C’était la bombe médiatique de ce week-end : OpenAI, l’entreprise la plus en vogue du monde de l’intelligence artificielle, s’est séparée avec fracas de son PDG historique Sam Altman. Deux jours plus tard, la poussière commence tout doucement à retomber ; et si le fond de l’affaire est encore loin d’être parfaitement clair, ce renvoi étonnamment brusque est déjà en train d’avoir des conséquences extrêmement concrètes qui pourraient complètement faire basculer les rapports de force de toute une industrie.
Le premier mouvement remarquable est venu de Microsoft. La firme de Redmond entretient des rapports privilégiés avec OpenAI ; en plus d’être actionnaire majoritaire, elle dispose aussi des droits exclusifs sur ses produits, dont l’incontournable modèle de langage ChatGPT. Et forcément, dès que le départ d’Altman a été rendu officiel, le géant de la tech n’a pas hésité une seule seconde à s’engouffrer dans la brèche. Quelques jours à peine après ce formidable imbroglio, nous avons appris que Microsoft a recruté l’ancien PDG pour doper son propre département IA.
Du point de vue de Microsoft, c’est un véritable coup de maître. En signant Altman, mais aussi Greg Brockman, le co-fondateur d’OpenAI qui a posé sa démission suite à l’éviction de son collègue, Satya Nadella s’est offert le cerveau et le cœur de l’entreprise.
La lettre ouverte de la discorde
Il ne manque donc qu’une chose à Microsoft pour reconstituer son propre homonculus personnalisé d’OpenAI : les muscles. Et plus le temps passe, plus il semble que ce matériel va bientôt être servi sur un plateau d’argent. En effet, près des trois quarts des employés d’OpenAI seraient prêts à quitter le navire.
C’est en tout cas ce que suggère clairement une lettre ouverte rédigée par 505 des 700 employés d’OpenAI. Ils exigent du conseil d’administration qu’il revienne sans délai sur sa décision de renvoyer Altman, et que ses membres démissionnent purement et simplement. Dans le cas contraire, ils menacent frontalement d’aller rejoindre leur ancien meneur dans l’écurie de Satya Nadella.

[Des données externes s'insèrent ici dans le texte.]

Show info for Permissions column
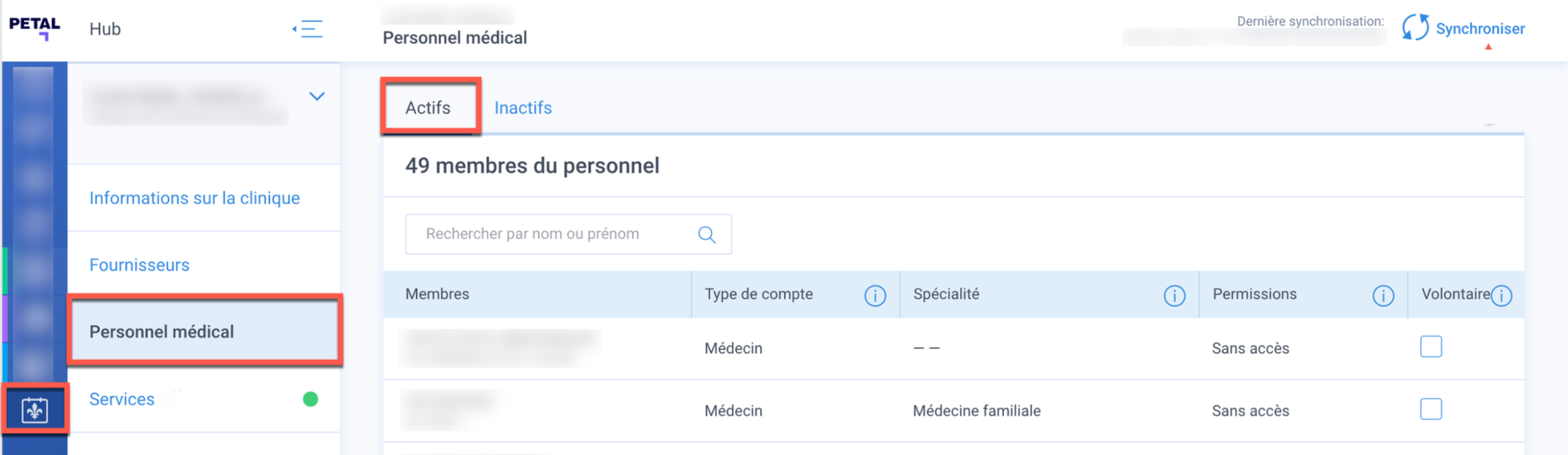(1383, 296)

Breaking: 505 of 700 employees @OpenAI tell the board to resign. pic.twitter.com/M4D0RX3Q7a
— Kara Swisher (@karaswisher) November 20, 2023
Côté Redmond, on semble d’ailleurs avoir préparé le terrain à cette vaste mutinerie. La lettre explique spécifiquement que Microsoft a garanti une place dans l’équipe d’Altman à tous ces démissionnaires potentiels s’ils décidaient de sauter le pas. Et si cela se concrétise, Microsoft aura réussi une opération sans précédent dans l’histoire de la tech moderne.
En effet, il n’est pas rare que des pointures des nouvelles technologies changent d’écurie pour se consacrer à des projets plus ambitieux, ou plus en accord avec leurs priorités personnelles. Mais une telle transhumance d’employés hautement qualifiés serait tout simplement inédite dans le monde de la Big Tech.
En règle générale, pour réussir une telle manœuvre, la seule solution est de racheter la totalité de l’entreprise. Mais ici, Microsoft pourrait récupérer presque toutes les forces vives d’OpenAI — et par extension, un vaste pan de sa précieuse expertise — sans véritablement l’acquérir. En d’autres termes, Satya Nadella vient peut-être de faire main basse une entreprise à 90 milliards de dollars sans débourser le moindre centime, tout en se débarrassant de son modèle commercial fragile !
Toute la tech retient son souffle
Et il y a encore une cerise supplémentaire sur l’énorme gâteau que le conseil d’administration d’OpenAI a servi à Microsoft. En effet, OpenAI est constituée de deux branches distinctes, l’une à but non lucratif et l’autre à bénéfices plafonnés. Il y a donc des limites à ce que la firme de Redmond peut en tirer en tant qu’actionnaire majoritaire, aussi bien en termes de contrôle que de bénéfices.
Mais en absorbant la majorité des effectifs sans récupérer l’entreprise en tant que telle, Microsoft pourrait s’affranchir de toutes ces restrictions fonctionnelles et financières. De quoi installer un début de monopole sur l’IA et piloter le développement de la technologie comme bon lui semble afin d’en profiter financièrement, bien au-delà de ce qui lui est autorisé dans le cadre de son contrat avec OpenAI.
En, résumé : si ces 500 employés passent à l’acte, Microsoft aura absolument tout gagné — le beurre et l’argent du beurre, mais aussi la vache, la crémière et ses enfants. Il conviendra donc de surveiller cette affaire comme le lait sur le feu, car la décision des quelques centaines d’employés pourrait redistribuer massivement les cartes dans le monde de l’IA.